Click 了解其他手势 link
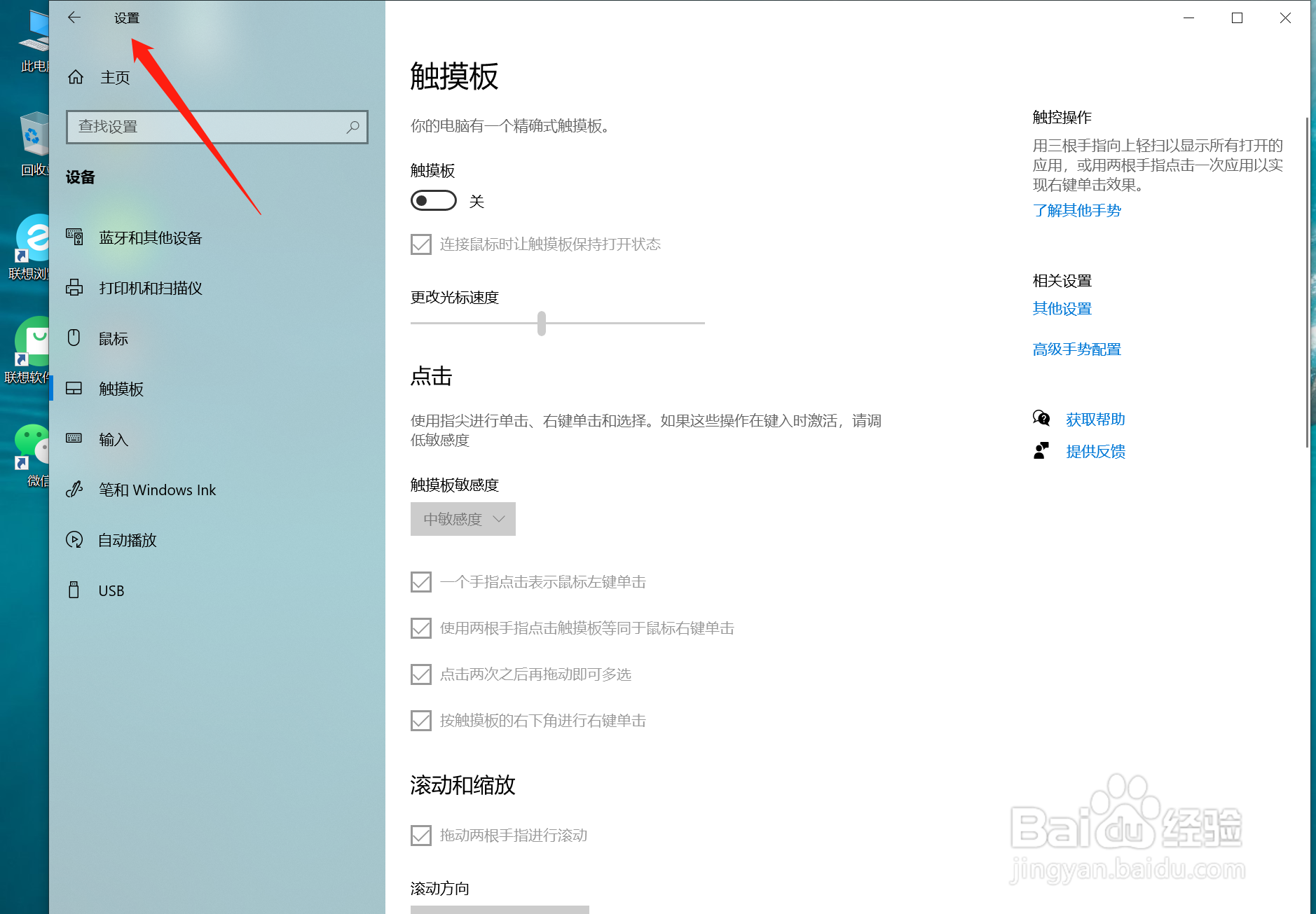This screenshot has height=914, width=1316. click(x=1076, y=210)
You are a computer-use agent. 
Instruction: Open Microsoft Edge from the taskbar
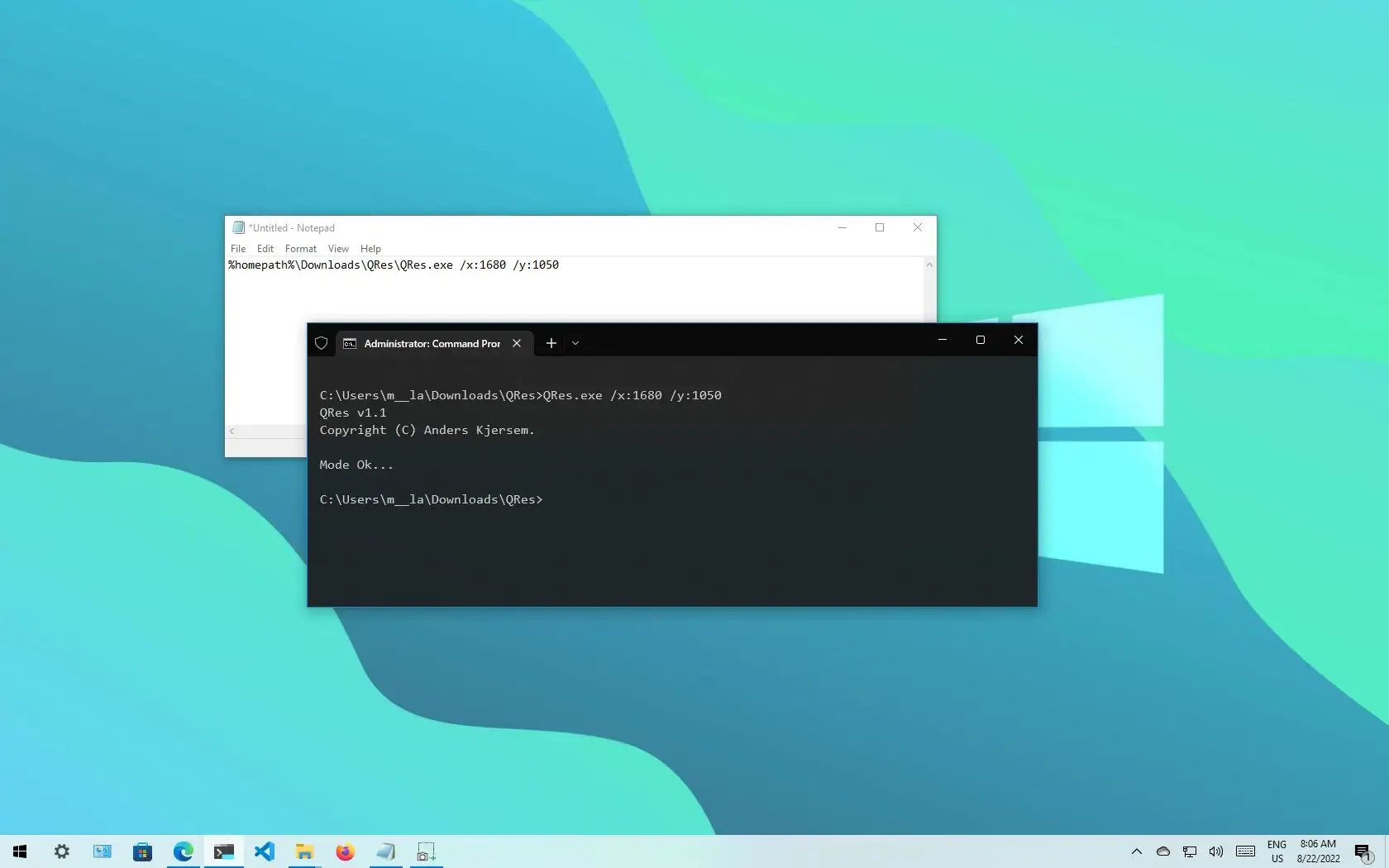(183, 852)
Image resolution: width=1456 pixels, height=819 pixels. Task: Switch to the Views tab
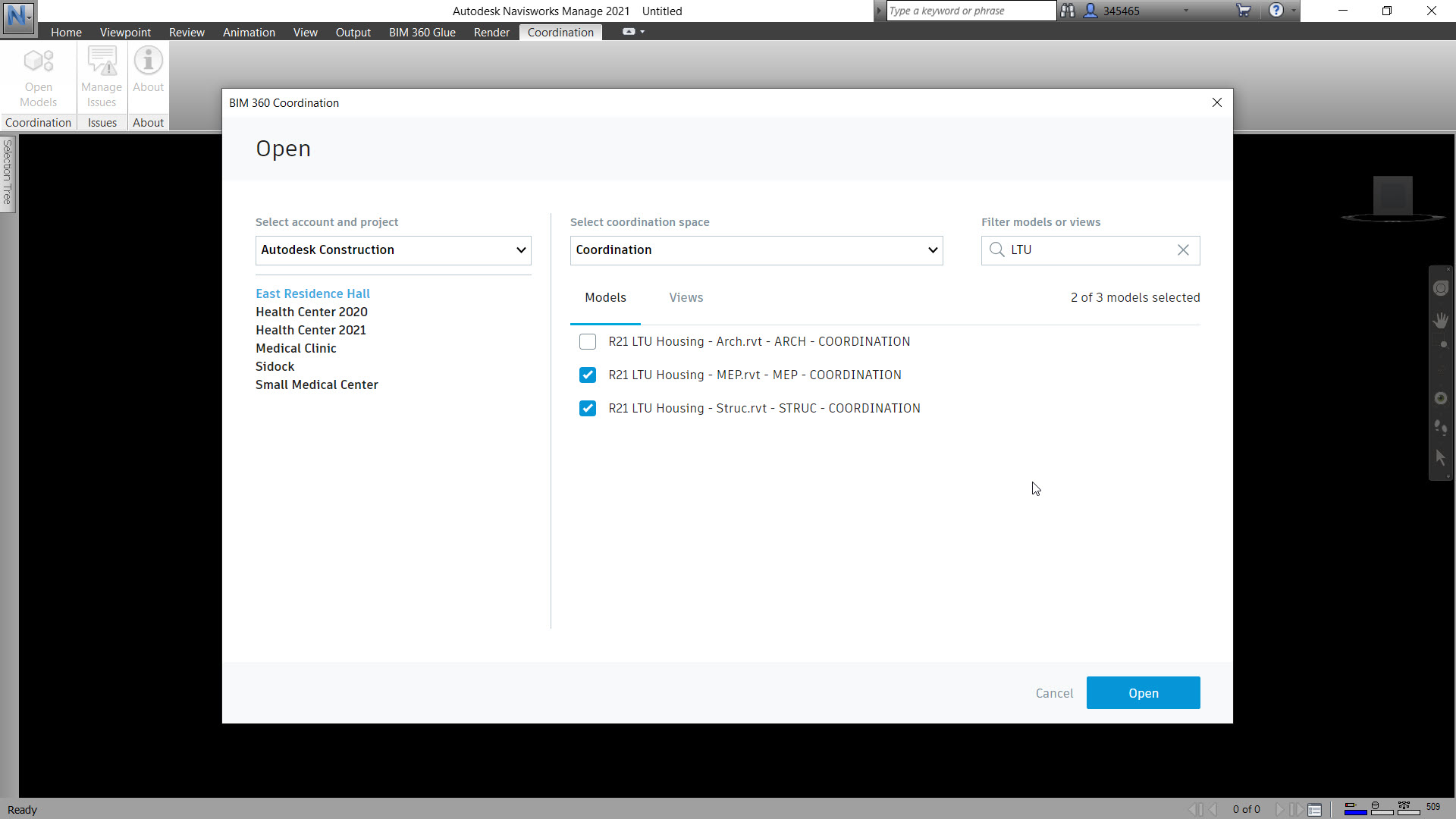tap(686, 297)
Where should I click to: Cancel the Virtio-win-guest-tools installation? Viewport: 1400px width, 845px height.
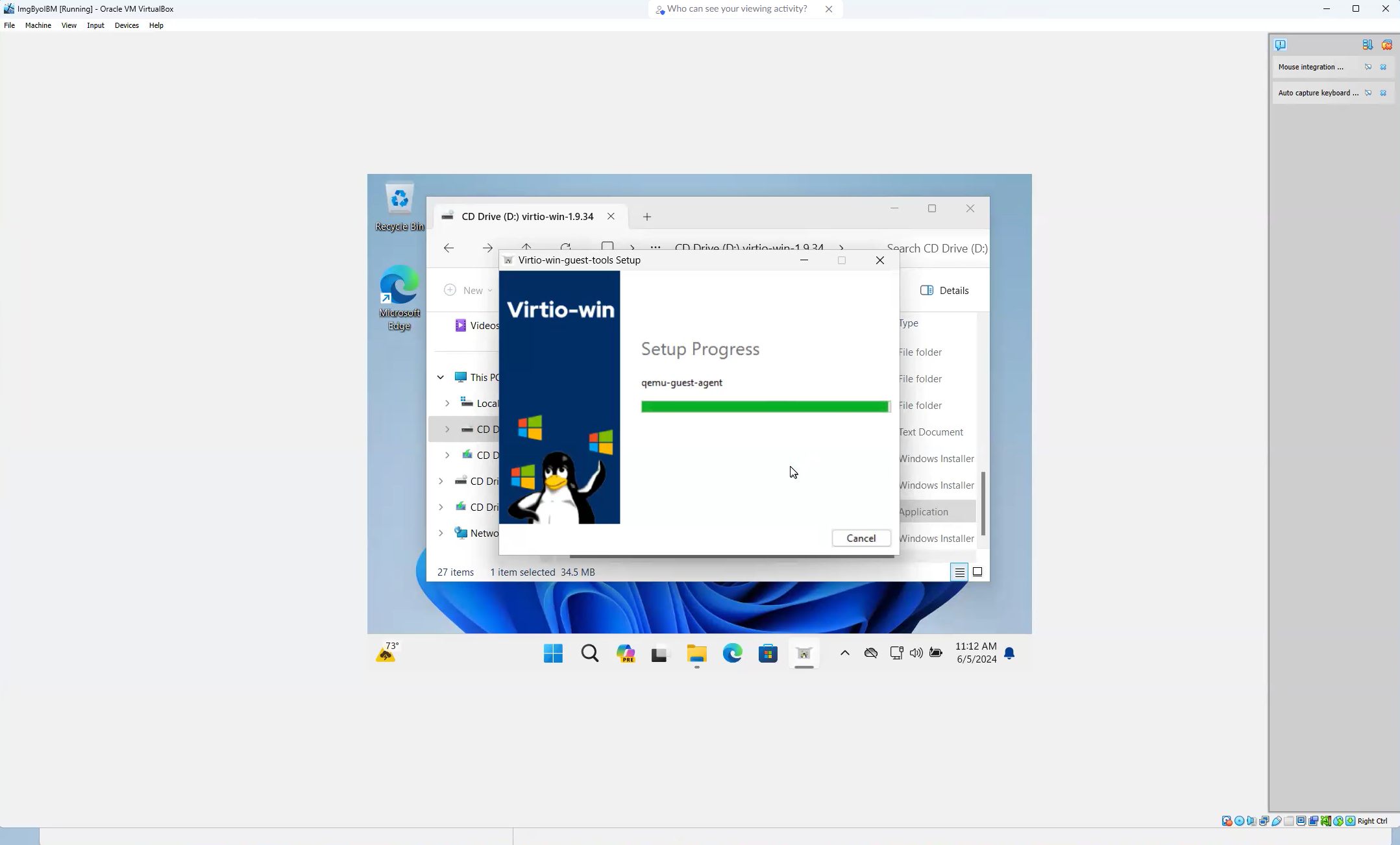coord(861,538)
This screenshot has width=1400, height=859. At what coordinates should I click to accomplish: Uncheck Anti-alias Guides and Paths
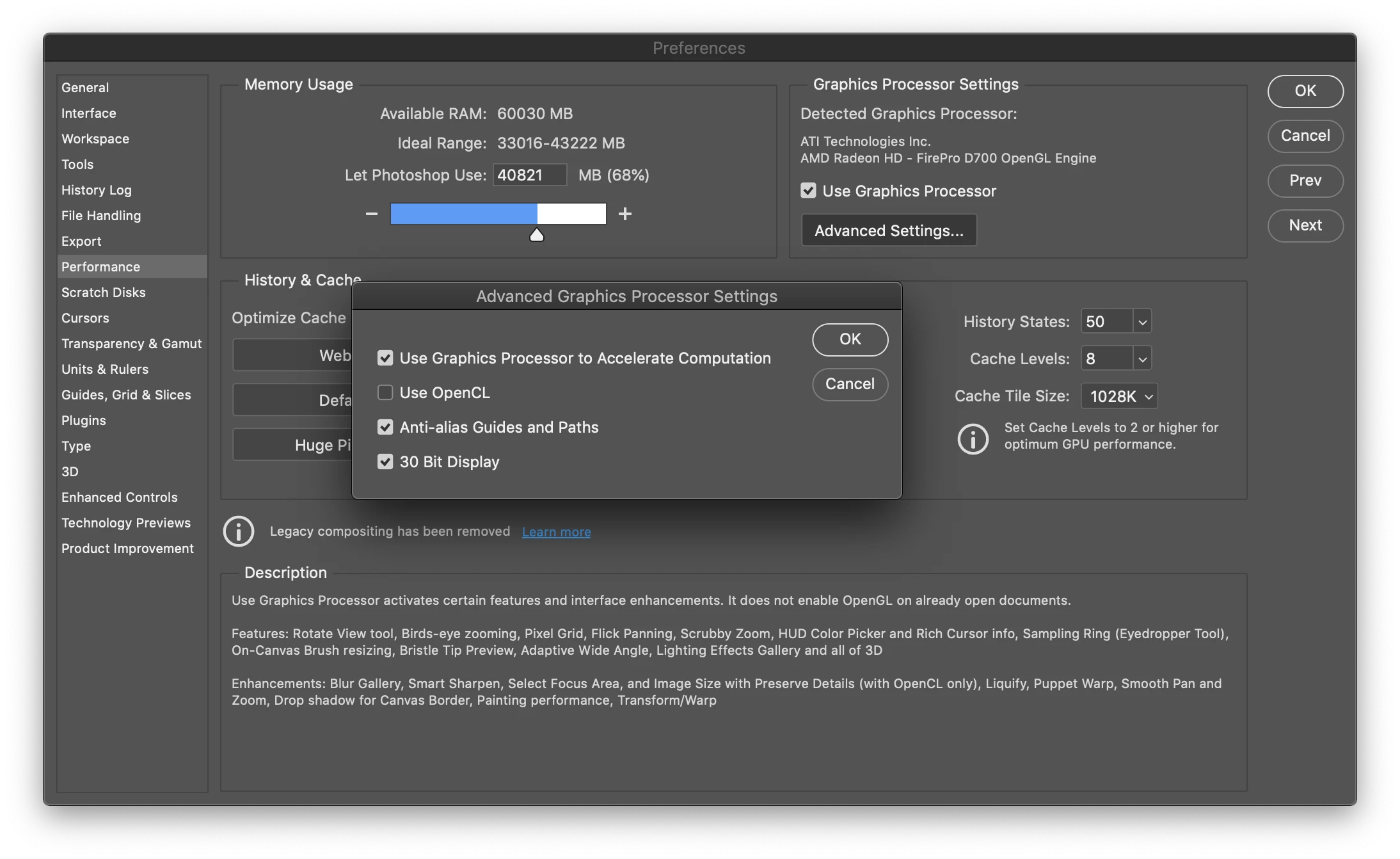pyautogui.click(x=385, y=428)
--
> [ASSIGNED TASK]: What is needed is an exact copy of the records above, with no pictures in it.

> [TASK RESPONSE]:
Click 了解其他手势 link
This screenshot has height=914, width=1316. click(x=1076, y=210)
You are a computer-use agent. 
Instruction: Open Microsoft Edge from the taskbar
(183, 852)
Image resolution: width=1456 pixels, height=819 pixels. Task: Switch to the Views tab
tap(686, 297)
Where should I click to: Cancel the Virtio-win-guest-tools installation? Viewport: 1400px width, 845px height.
coord(861,538)
This screenshot has width=1400, height=859. At what coordinates should I click to accomplish: Uncheck Anti-alias Guides and Paths
pyautogui.click(x=385, y=428)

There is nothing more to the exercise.